Results: Coding data of 5 patients who underwent cervical spine surgeries were not available. Of the 165 cases, the accuracy of primary procedural codes was 93.9% (90.8% cervical & 96% lumbar). However this reduced to 77.6% (75.4% cervical & 79% lumbar) when the accuracy for entire description of performed surgery was considered. The procedural codes did not specifically reflect the surgery performed and lacked reproducibility. Surgical levels were coded incorrectly in 9% of the cases. Cervical surgeries were coded as lumbar in 4 and posterior surgery as anterior in 3 cases respectively. Harvest of iliac crest bone graft was not coded in 5 cases. Medical comorbidities were coded appropriately in 64.2% of the patients (55% cervical & 70% lumbar). The commonly missed comorbidities were drug allergies, hypercholesterolemia, smoking and alcoholism. Post-op adverse events were coded in 75% of the cases (16/20 cervical & 5/8 lumbar). The accuracy was better for lumbar as compared to cervical spinal surgeries.

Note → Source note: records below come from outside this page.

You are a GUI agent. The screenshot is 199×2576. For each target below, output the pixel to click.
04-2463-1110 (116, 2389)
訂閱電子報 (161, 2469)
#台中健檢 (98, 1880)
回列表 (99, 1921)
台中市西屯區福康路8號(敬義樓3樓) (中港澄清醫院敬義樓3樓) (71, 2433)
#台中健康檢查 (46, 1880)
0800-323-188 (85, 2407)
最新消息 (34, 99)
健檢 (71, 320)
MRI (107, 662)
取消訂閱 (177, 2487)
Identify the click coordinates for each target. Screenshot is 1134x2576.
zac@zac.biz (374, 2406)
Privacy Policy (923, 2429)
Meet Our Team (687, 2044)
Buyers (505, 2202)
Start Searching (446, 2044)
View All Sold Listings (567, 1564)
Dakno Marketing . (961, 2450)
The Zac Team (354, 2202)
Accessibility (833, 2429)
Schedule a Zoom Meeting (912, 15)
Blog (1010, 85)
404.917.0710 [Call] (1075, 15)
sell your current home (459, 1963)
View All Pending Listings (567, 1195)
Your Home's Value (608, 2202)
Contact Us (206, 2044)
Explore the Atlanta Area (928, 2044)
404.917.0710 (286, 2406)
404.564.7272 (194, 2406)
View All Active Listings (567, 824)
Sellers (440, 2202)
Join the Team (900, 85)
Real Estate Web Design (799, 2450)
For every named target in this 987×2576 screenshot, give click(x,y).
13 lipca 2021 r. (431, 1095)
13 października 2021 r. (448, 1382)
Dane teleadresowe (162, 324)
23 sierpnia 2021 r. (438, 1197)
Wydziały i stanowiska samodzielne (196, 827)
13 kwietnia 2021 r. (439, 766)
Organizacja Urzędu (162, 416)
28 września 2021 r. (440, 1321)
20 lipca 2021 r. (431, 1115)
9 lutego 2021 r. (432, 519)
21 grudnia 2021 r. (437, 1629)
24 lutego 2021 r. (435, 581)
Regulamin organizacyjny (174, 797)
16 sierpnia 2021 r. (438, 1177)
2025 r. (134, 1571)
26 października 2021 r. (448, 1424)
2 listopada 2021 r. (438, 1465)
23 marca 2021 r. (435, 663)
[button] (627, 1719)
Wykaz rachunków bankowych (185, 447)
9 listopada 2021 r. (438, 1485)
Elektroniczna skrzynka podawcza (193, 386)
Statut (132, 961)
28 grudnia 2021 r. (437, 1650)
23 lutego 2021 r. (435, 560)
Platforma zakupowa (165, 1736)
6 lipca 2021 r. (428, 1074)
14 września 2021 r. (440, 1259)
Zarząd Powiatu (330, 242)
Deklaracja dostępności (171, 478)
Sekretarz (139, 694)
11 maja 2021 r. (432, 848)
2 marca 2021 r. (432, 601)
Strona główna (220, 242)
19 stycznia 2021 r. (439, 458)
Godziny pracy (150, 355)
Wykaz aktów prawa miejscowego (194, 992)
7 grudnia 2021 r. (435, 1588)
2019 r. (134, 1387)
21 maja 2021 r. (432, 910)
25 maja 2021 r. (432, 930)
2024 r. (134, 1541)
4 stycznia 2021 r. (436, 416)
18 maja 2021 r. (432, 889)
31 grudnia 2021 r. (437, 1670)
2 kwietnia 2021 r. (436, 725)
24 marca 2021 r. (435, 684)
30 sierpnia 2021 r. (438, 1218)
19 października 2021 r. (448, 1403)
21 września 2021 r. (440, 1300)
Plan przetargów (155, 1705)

Conclusion: Coding is a universal language of communication amongst healthcare professionals. Its accuracy is important not just for PbR, but for data quality, audit and research purposes too. The financial implications regarding PbR governed by HRG codes (dictated by OPCS 4.4 & ICD–10 codes) are discussed. The awareness of clinical coding is low amongst junior doctors. Following this study, a clinical coding facilitation form has been introduced to improve data quality. Our plan is to close the audit loop and re-evaluate. Literature emphasises qualification of coders, legible documentation by physicians and interaction between coders and clinicians.